La situación de la lengua en la educación catalana es el ejemplo perfecto del sectarismo lingüístico que asfixia a nuestra sociedad. Durante años, las entidades que defienden a los castellanoparlantes han luchado contra unos abusos que el nacionalismo perpetúa con total impunidad. Lo más grave es que, aunque existen jueces valientes que dictan sentencia, muchos otros prefieren ponerse de perfil para evitar el choque directo con administraciones como la Generalitat.
Esta falta de firmeza judicial no es un caso aislado, como demuestra el escándalo de las obras de arte de Sijena.
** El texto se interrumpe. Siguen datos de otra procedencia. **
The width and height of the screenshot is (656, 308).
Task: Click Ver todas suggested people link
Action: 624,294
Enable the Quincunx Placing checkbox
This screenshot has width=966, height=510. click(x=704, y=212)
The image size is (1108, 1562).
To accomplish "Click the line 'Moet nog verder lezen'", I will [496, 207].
A pesar de existir una resolución firme que obliga a su devolución a Aragón, el gobierno autonómico sigue dando largas con excusas técnicas. Parece que Salvador Illa confía en que un cambio político o un evento improbable le permitan mantener los frescos en Barcelona indefinidamente.
La sensación de que en esta tierra solo deben cumplir las normas los que no son nacionalistas es ya asfixiante. Gracias a los indultos y a las amnistías de Sánchez, se ha instalado la idea de que la ley es un chicle que se moldea al gusto del secesionismo. Mientras tanto, los catalanes que nos sentimos españoles nos vemos tratados como seres inferiores por las propias instituciones.
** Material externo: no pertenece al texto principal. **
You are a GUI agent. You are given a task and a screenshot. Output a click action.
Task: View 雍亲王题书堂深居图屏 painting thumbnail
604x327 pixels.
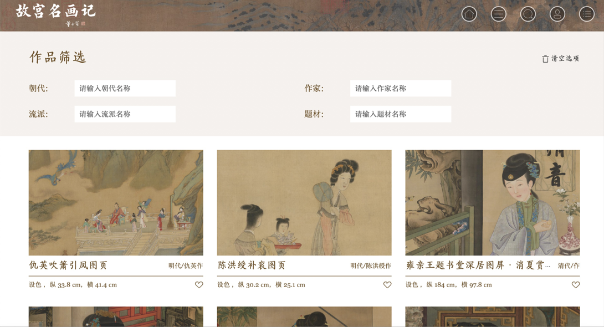[x=492, y=203]
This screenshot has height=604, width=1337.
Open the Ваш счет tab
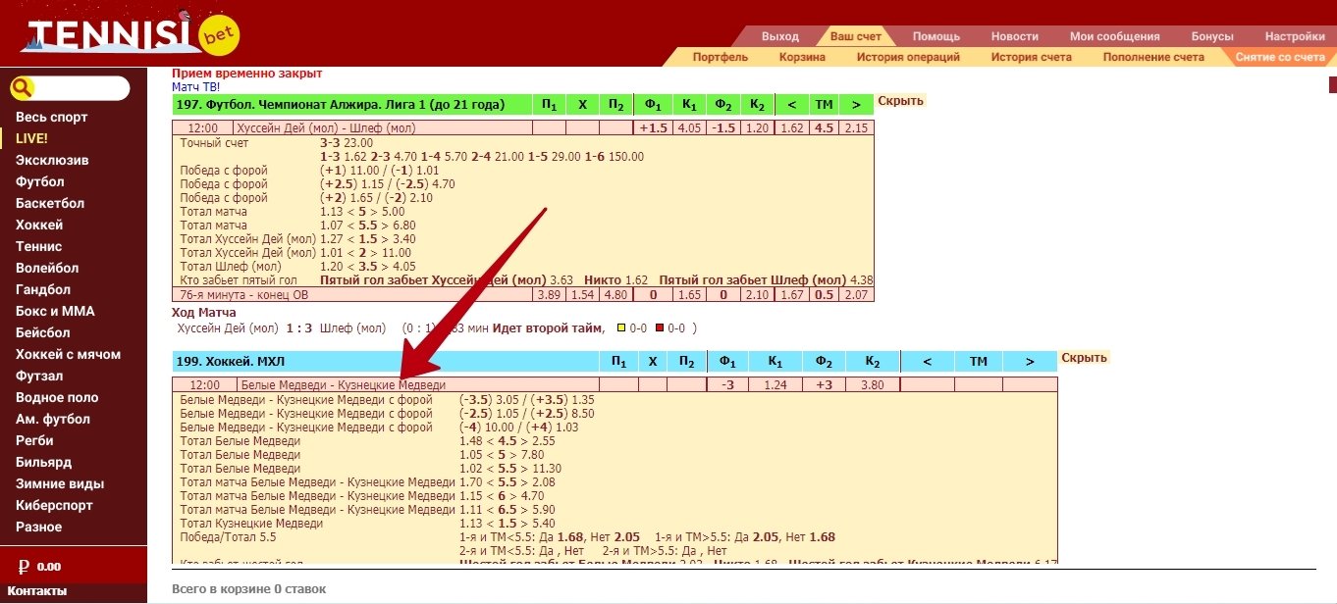coord(855,36)
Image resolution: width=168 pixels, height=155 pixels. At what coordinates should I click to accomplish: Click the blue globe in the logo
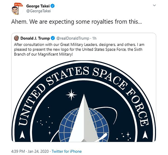click(84, 125)
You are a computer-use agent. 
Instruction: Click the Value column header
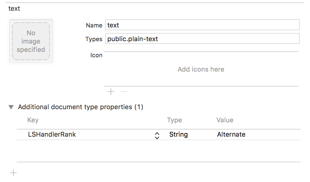[225, 120]
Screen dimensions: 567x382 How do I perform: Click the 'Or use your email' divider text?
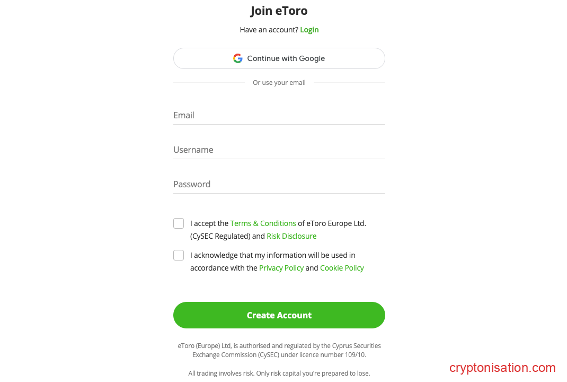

Resulta una afrenta para cualquier nación seria que un intento de golpe de Estado termine con los responsables recibiendo todo tipo de honores. Esta impunidad genera una indignación profunda en los españoles que todavía creen en la igualdad ante la ley. Es inaceptable que los delitos de la casta política se borren por pura conveniencia parlamentaria en Madrid.
Sin la ejecución real de las sentencias, el papel de los jueces queda reducido a una mera sugerencia que el poder político ignora. Resulta irónico que quienes más hablan de democracia sean los primeros en desobedecer sistemáticamente los mandatos judiciales. Esta doble vara de medir ha fracturado la convivencia y ha dejado a la mitad de la población desprotegida frente a los abusos del poder.
El nacionalismo ha construido un sistema donde sus líderes nunca pagan por sus errores ni por sus delitos. El actual Gobierno central es cómplice necesario de esta degradación institucional que sufrimos a diario. Al perdonar las deudas y los delitos a cambio de permanecer en la Moncloa, Sánchez ha validado la superioridad moral que reclama el nacionalismo.
La regeneración de nuestra comunidad pasa inevitablemente por aplicar la ley con la misma vara para todos, sin excepciones por ideología. La resistencia de la Generalitat a devolver lo que no es suyo es el síntoma de una enfermedad política mucho más profunda.Es hora de que el Estado recupere su autoridad y ponga fin a esta etapa de impunidad y privilegios para unos pocos.